Yay very nice!  Way to go Mohain!


----------



## darich (Apr 10, 2007)

Great shot Mohain
It inspired me to buy a wide angle lens for my 5D...so I don't know if i should thank you or curse you!!

Was it taken close to home?


----------



## Mohain (Apr 10, 2007)

Thanks folks :mrgreen:

It was taken near High Wycombe, Bucks, about 30mins drive away :thumbsup:


----------



## drgibson (Apr 10, 2007)

This was definently the best of the lot.


----------



## machangezi (Apr 11, 2007)

Congratulations Mohain. A superb shot there mate. 

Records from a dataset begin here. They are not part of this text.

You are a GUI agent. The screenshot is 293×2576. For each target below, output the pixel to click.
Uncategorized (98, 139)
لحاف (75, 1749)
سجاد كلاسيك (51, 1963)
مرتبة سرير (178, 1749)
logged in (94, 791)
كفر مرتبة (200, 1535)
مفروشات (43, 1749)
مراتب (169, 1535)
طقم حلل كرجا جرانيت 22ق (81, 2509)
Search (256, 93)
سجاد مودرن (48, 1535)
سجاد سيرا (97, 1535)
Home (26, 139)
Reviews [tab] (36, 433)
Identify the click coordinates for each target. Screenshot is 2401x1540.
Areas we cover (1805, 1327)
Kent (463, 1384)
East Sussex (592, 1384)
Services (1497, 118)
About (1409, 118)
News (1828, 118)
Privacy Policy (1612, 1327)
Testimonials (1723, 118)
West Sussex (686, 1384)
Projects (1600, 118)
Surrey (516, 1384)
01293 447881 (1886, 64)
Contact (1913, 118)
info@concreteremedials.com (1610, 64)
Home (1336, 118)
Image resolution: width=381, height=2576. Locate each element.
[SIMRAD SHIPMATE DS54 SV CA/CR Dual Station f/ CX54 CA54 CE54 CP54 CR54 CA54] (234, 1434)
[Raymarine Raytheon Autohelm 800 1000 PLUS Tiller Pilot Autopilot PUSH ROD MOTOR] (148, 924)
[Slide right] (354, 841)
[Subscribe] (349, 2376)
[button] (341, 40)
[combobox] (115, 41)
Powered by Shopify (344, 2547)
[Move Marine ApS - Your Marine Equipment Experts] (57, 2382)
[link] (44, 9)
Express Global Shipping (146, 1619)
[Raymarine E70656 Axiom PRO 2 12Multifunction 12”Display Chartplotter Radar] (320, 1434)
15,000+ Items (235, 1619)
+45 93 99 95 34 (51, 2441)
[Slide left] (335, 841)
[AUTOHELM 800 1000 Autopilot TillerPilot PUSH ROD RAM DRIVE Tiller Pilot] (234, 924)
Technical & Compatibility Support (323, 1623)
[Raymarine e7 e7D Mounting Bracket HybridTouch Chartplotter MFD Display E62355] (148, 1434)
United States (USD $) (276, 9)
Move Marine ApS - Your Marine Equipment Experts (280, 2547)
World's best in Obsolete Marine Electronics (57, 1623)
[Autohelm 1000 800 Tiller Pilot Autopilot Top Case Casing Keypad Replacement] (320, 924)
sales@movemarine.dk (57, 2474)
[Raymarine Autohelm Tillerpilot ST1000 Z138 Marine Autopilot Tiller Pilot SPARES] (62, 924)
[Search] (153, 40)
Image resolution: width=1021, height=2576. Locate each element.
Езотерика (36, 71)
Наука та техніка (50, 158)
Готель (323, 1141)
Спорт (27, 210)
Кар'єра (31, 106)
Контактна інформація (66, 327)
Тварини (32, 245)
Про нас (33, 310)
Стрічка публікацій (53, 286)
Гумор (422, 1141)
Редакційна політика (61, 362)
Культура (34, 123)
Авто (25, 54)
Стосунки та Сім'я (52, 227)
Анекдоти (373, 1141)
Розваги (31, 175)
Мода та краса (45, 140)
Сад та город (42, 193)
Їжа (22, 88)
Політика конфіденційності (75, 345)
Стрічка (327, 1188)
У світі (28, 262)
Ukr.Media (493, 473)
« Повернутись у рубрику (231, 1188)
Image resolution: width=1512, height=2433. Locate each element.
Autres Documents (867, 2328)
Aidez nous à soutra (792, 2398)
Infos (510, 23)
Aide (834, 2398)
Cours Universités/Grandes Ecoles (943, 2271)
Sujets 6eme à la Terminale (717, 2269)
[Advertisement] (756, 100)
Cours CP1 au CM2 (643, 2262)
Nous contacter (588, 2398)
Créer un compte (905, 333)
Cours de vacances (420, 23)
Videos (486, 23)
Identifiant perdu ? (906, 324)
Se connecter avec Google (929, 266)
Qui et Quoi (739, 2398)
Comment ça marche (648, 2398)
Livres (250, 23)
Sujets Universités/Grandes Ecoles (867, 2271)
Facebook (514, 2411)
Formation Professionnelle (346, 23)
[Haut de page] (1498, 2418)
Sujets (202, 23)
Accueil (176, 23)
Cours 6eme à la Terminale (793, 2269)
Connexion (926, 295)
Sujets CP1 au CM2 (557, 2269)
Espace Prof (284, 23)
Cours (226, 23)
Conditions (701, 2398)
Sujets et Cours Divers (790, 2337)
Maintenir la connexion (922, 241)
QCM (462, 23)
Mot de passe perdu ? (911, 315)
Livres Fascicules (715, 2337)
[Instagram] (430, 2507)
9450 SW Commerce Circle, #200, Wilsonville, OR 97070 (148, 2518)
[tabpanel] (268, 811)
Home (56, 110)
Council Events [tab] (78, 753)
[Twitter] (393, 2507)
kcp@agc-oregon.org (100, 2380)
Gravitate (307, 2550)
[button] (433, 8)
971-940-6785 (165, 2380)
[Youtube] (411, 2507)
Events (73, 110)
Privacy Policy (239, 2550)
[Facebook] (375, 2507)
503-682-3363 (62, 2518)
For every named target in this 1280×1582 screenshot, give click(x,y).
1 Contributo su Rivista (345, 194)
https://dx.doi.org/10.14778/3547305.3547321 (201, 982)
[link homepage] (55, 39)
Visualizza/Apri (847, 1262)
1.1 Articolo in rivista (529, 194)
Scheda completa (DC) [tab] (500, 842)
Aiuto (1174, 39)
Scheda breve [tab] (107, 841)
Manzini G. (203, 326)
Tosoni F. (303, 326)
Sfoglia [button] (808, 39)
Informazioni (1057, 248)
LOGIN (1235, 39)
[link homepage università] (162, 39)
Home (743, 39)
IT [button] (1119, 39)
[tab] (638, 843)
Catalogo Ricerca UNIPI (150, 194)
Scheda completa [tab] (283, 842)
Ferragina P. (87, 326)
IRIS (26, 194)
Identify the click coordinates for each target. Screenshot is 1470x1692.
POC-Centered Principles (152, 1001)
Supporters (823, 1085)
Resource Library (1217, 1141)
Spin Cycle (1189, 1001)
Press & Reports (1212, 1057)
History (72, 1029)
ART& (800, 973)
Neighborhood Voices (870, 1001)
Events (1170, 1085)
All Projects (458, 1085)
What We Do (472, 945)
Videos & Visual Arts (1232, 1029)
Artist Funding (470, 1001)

I know you used a wide angle lens but I am curious to find out what lens was it. 

Once again kudos mate.


----------



## Mohain (Apr 11, 2007)

machangezi said:


> Congratulations Mohain. A superb shot there mate.
> 
> I know you used a wide angle lens but I am curious to find out what lens was it.
> 
> Once again kudos mate.


 
Thanks machangezi. I've got a Sigma 10-20mm and use it on a Canon 30D (so effective focal length is roughly 16 - 35mm). I love it although it does seem to be playing up a bit recently, seems to be soft top left corner on some shots and misses focus a bit too often for my liking. Probably user error tho  

I wouldn't hesitate in recommending it :thumbup:


----------



## Puscas (Apr 11, 2007)

:thumbup::thumbup::thumbup: congrats mohain!






pascal


----------



## machangezi (Apr 13, 2007)

Mohain said:


> Thanks machangezi. I've got a Sigma 10-20mm and use it on a Canon 30D (so effective focal length is roughly 16 - 35mm). I love it although it does seem to be playing up a bit recently, seems to be soft top left corner on some shots and misses focus a bit too often for my liking. Probably user error tho
> 
> I wouldn't hesitate in recommending it :thumbup:


Thanks very much for the info. It was much appreciated mate. I think I'ma give it a try. Off to check the prices.


----------



## clarinetJWD (Apr 13, 2007)

Mohain!  I'll have to add your name to my "never miss a photo by ____" list.  That shot is just fantastic.  Congrats


----------



## Mohain (Apr 14, 2007)

clarinetJWD said:


> Mohain! I'll have to add your name to my "never miss a photo by ____" list. That shot is just fantastic. Congrats


 
That's a lovely compliment clarinetJWD. Thank you very much indeed


----------